弾ける泡で気分爽快。飲料や入浴剤などに使われる「炭酸」が、男性のスキンケア需要まで“刺激”している。
千葉県のとある理容室では、今年から「5分300円」の炭酸パックサービスを導入したところ、意外にもリピーターが続出しているという。
「シェービング後に炭酸で泡立たせた特殊な洗顔フォームで顔をパックします。そのままの状態で5分後に洗い流すと、黒ずんだ汚れが取れ、ツルツルの肌になります。一度体験するとやみつきの男性が多く、特に40代以上の方に好評です」(理容室店主)
この理容室では、2年前より炭酸水で頭皮をマッサージしながらトリートメントする「ヘッドスパ」メニューを取り入れたところ、炭酸による清涼感から特に夏場にオーダーが引きも切らず、ヘッドスパだけ受けにくる利用者もいたそうだ。

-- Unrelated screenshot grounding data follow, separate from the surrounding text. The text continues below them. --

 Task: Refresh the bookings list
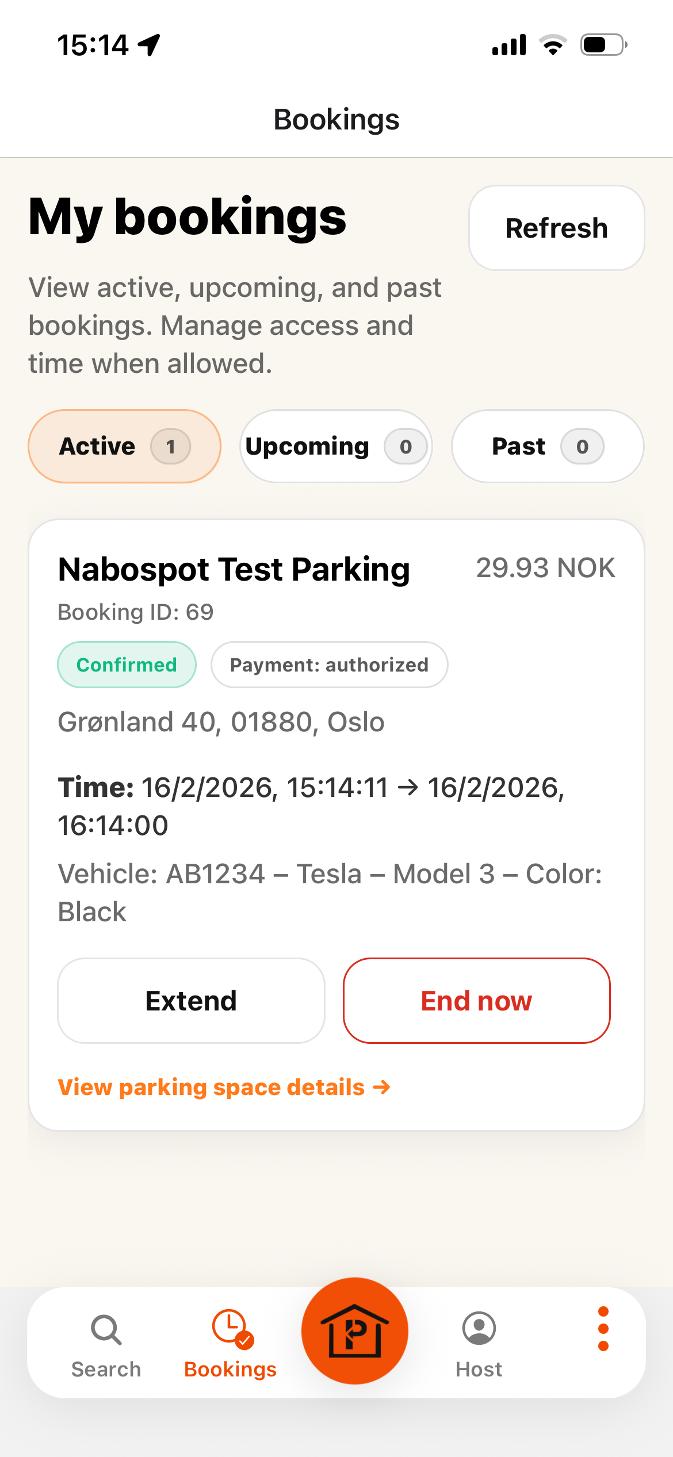click(556, 228)
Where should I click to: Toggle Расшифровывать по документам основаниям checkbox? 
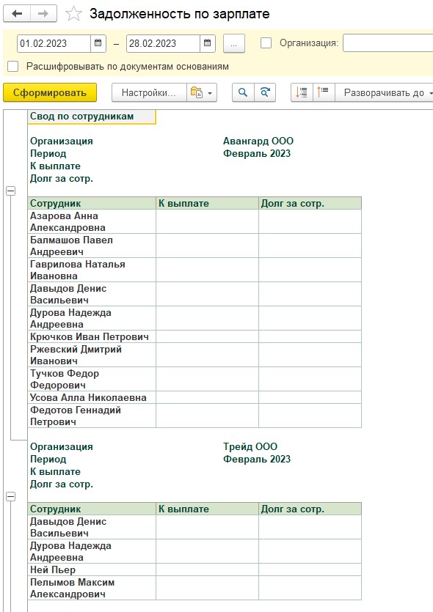coord(13,67)
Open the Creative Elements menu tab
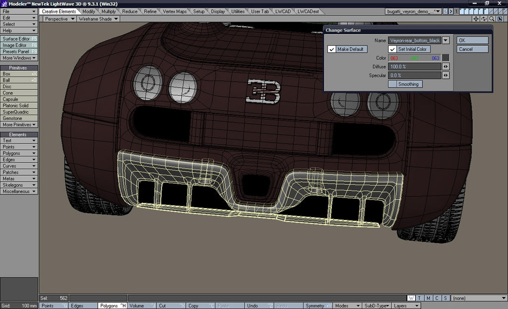 pos(60,11)
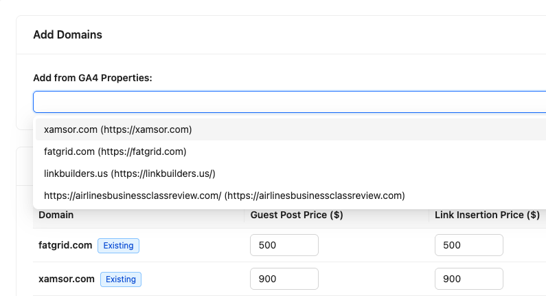The width and height of the screenshot is (546, 296).
Task: Select xamsor.com from the dropdown list
Action: point(117,129)
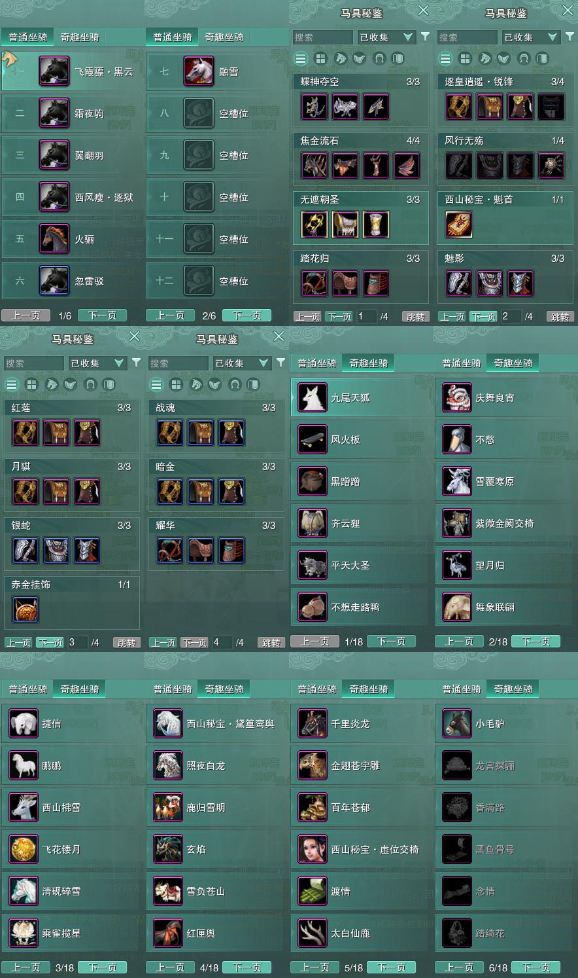Screen dimensions: 578x978
Task: Toggle grid view icon above 红莲 set
Action: coord(31,384)
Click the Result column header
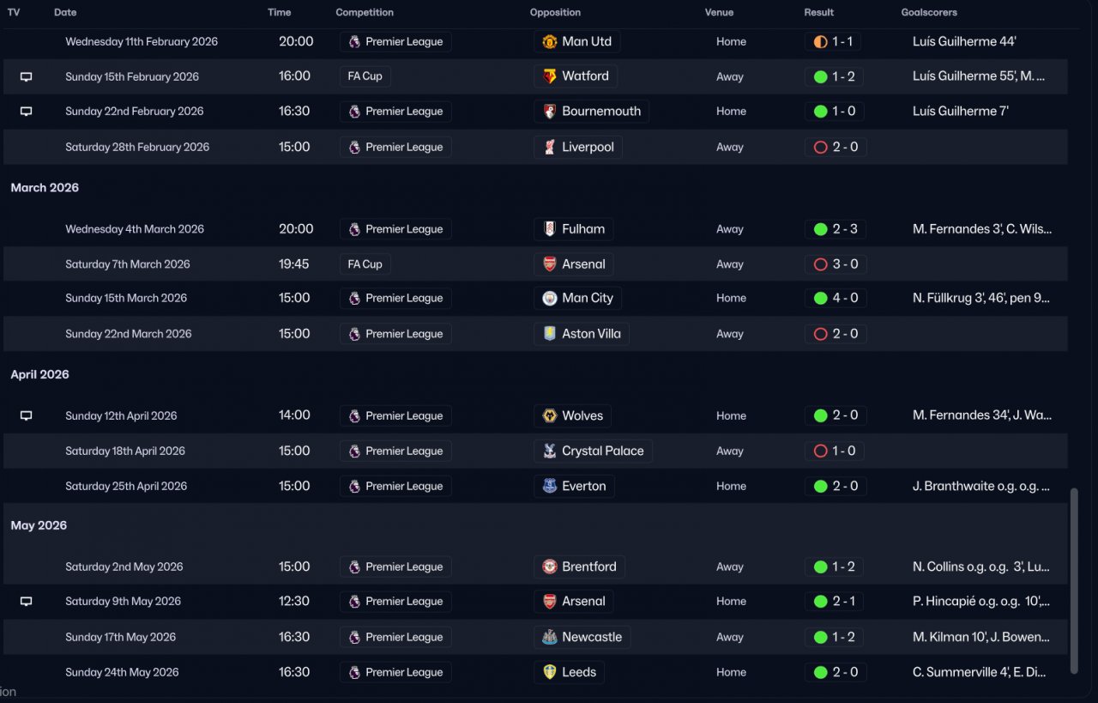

そもそも、炭酸にはどのような効果があるのか。長年の炭酸水研究を床ずれなど傷治療に応用し、「ミスター炭酸」の異名を取る国際医療福祉大学の前田眞治教授に聞いてみた。
「いちばん大きな効果は血行促進です。炭酸水に含まれる二酸化炭素は人間の細胞にとっては老廃物なので、皮膚に吸収されると排出しようと毛細血管を広げる物質が分泌され、血行が良くなるのです。そして、血流量が増えれば酸素の供給が増えて細胞が活性化し、新陳代謝が早くなるのではないかと期待されています」
残念ながら、細胞が若返ってアンチエイジング効果があるところまでは立証されていないらしいが、炭酸水の気泡に皮脂や角質など汚れを吸い込む性質があることは分かっており、その驚きの洗浄効果は前田氏の折り紙つきだ。
すでに、女性用の炭酸美容商品は、一般消費者向けのアイテムとして人気を博している。カネボウ化粧品やコーセーほか大手メーカーが「泡マスク」などの呼称で続々とパックや洗顔料のラインアップを増やしているからだ。
一方、男性向けの炭酸スキンケア商品は、業務用以外は皆無に等しいのが現状。だが、男性のスキンケア意識が年々高まっていることを考慮すれば、いつ店頭に並んでもおかしくない。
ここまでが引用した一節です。